そこで今回は、「社内異動で人事担当者になった場合」と「新卒一年目で人事担当者になった場合」を軸に、人事一年目の社員のほとんどに共通して求められる2つのコミュニケーションをご紹介します。それは「会社が伝えたいことをかみ砕いて、相手の背景やニーズを酌みながら伝えること」と「相手からの情報収集」です。
・社内異動で別の部署から人事部に転属となった場合
社内異動で人事部に転属となった場合、少なくともそれまでいた部署の人たちとは馴染みがあるはずです。また、同期入社や部署を超えて付き合いのあった先輩などもいるかもしれませんね。
この場合の「会社が伝えたいことをかみ砕いて、相手の背景やニーズを酌みながら伝えること」とは、人事部以前で培った人脈や、現場にいたからこそわかる社員同士のパワーバランスなどを参考にしながら、会社の考えを上手に現場に伝えるということです。会社からの一方的な通達では角が立ちかねないような事案でも、なんとか波風が立たないようにする工夫が求められているのです。
一方の「相手からの情報収集」は、かつて一緒に仕事をしたという立場を活かして、なかなか現場から出てこない声を掬い上げることです。
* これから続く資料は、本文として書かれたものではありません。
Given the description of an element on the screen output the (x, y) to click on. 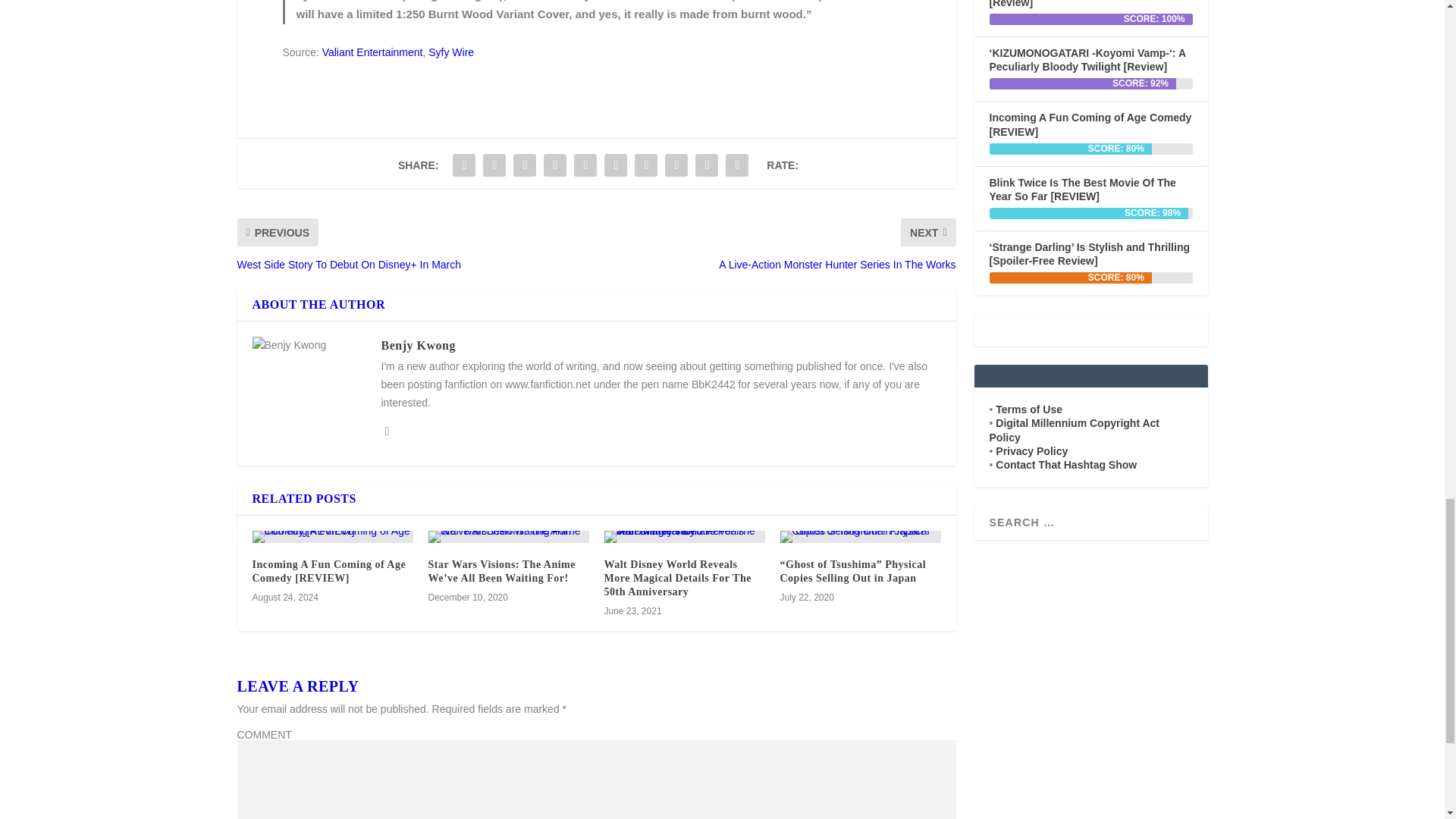
Valiant Entertainment (372, 51)
View all posts by Benjy Kwong (417, 345)
Syfy Wire (451, 51)
Given the description of an element on the screen output the (x, y) to click on. 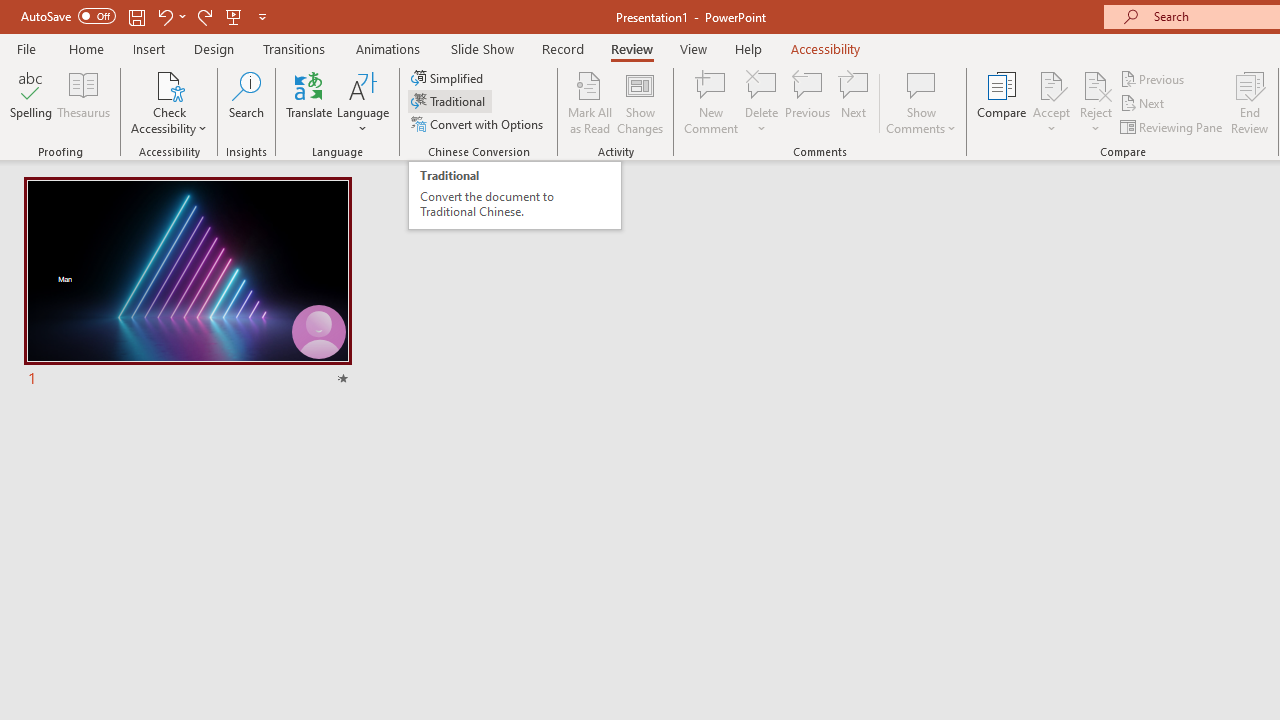
Language (363, 102)
Delete (762, 102)
Show Comments (921, 102)
Spelling... (31, 102)
Traditional (449, 101)
Reject Change (1096, 84)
そのためには「いきなり人事に相談するのは気が引けるけど、この間まで同じ部署だったあいつになら……」と思ってもらえるような存在にならなければなりません。
・新卒一年目で人事に配属された場合
この場合は、ほとんどが次の新卒採用での活躍が期待されています。「会社が伝えたいことをかみ砕いて、相手の背景やニーズを酌みながら伝えること」で言えば、自身の就活経験から学生たちの心境や知りたいことはよく分かるので、会社の考えやポリシーを訴求力高く伝えることができます。
また年が近いということで学生たちからも親しみを持たれやすく、現役世代の後輩や友人なども多いと思われるので、就活関連の情報収集は比較的容易です。ただ情報を集めるだけでなく、得られた情報を自社の採用プロセスにフィードバックするのも、新卒一年目の人事担当者に期待されていることのひとつだと言えます。
以上が、人事一年目が期待されていることの基本的な部分です。「伝えたい、聞きたい相手の背景を考える」ということを常に意識して、コミュニケーターとしての役割を果たしていってください。

人事という職に就いたならば、読む“義務”がある1冊
成果主義、職務主義、年俸制、人事部廃止… 90年代から変わらぬ「人事」の構造、変わらぬ平均給与額が、日本を世界トップクラスの「社員が会社を信頼しない国」へと導いたのです。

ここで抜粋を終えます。